Last year I noticed excessive up/down oscillation of my hulls in relation to each other. This I believed was due to significant slop where the front cross-bar end seats in the hull. I pulled things apart and discovered highly elongated holes in the fiberglass where the casting pins, pictured below, engage the hull.
So, I hired a structural fiberglass repair expert to fabricate and install a new receiver-hole area made of a composite material similar to fiberglass, only harder (called G10, if I recall) in that spot. He did a fantastic job. But I took the boat out sailing and, well, not a big difference, it's still sloppy (I'm comparing to a H16). (note: my trampoline is very tight)
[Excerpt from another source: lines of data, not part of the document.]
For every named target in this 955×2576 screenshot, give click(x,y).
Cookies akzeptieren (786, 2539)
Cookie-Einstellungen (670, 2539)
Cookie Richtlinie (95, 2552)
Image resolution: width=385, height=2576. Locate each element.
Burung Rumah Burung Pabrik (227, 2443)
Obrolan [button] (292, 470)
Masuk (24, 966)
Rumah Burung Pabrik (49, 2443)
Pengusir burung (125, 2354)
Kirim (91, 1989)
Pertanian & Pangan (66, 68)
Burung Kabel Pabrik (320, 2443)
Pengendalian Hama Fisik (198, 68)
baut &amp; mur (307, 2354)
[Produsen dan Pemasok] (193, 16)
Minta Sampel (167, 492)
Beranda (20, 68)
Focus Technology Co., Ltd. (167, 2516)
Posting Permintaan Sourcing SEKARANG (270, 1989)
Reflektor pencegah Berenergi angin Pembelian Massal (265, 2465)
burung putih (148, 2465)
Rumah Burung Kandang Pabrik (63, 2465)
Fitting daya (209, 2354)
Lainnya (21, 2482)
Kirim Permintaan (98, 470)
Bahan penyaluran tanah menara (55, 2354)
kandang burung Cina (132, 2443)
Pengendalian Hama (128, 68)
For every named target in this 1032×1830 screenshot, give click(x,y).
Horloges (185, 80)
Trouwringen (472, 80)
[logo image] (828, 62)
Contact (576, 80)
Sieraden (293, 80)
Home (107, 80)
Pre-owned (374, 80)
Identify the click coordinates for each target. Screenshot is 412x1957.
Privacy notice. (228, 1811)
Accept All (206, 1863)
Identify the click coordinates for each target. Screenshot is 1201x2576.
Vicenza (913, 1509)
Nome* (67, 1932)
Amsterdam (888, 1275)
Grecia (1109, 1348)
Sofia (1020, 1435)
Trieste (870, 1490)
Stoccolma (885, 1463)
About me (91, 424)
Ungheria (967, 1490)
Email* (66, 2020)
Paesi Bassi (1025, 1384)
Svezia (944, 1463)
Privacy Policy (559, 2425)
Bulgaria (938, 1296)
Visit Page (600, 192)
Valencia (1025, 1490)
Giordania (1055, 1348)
When I ponder the role of the casting, and the gap between the casting and cross bar (see popsicle stick) it looks to me like it is not intended to snugly fit the cross bar, rather it serves to capture the cross bar between the bottom of itself and the bed of the crossbar pocket in the hull. Making vertical positioning of the casting very important; if the casting were adversely raised a small amount (as in elongated holes), it would open the gap and allow the hull to rotate axially about the screw anchor point at the hull rim, causing slop that could not be reduced tightening the screws.
My questions: Am I correct about the function of the casting? Can an improperly positioned casting cause slop? And how stiff should a 17 be?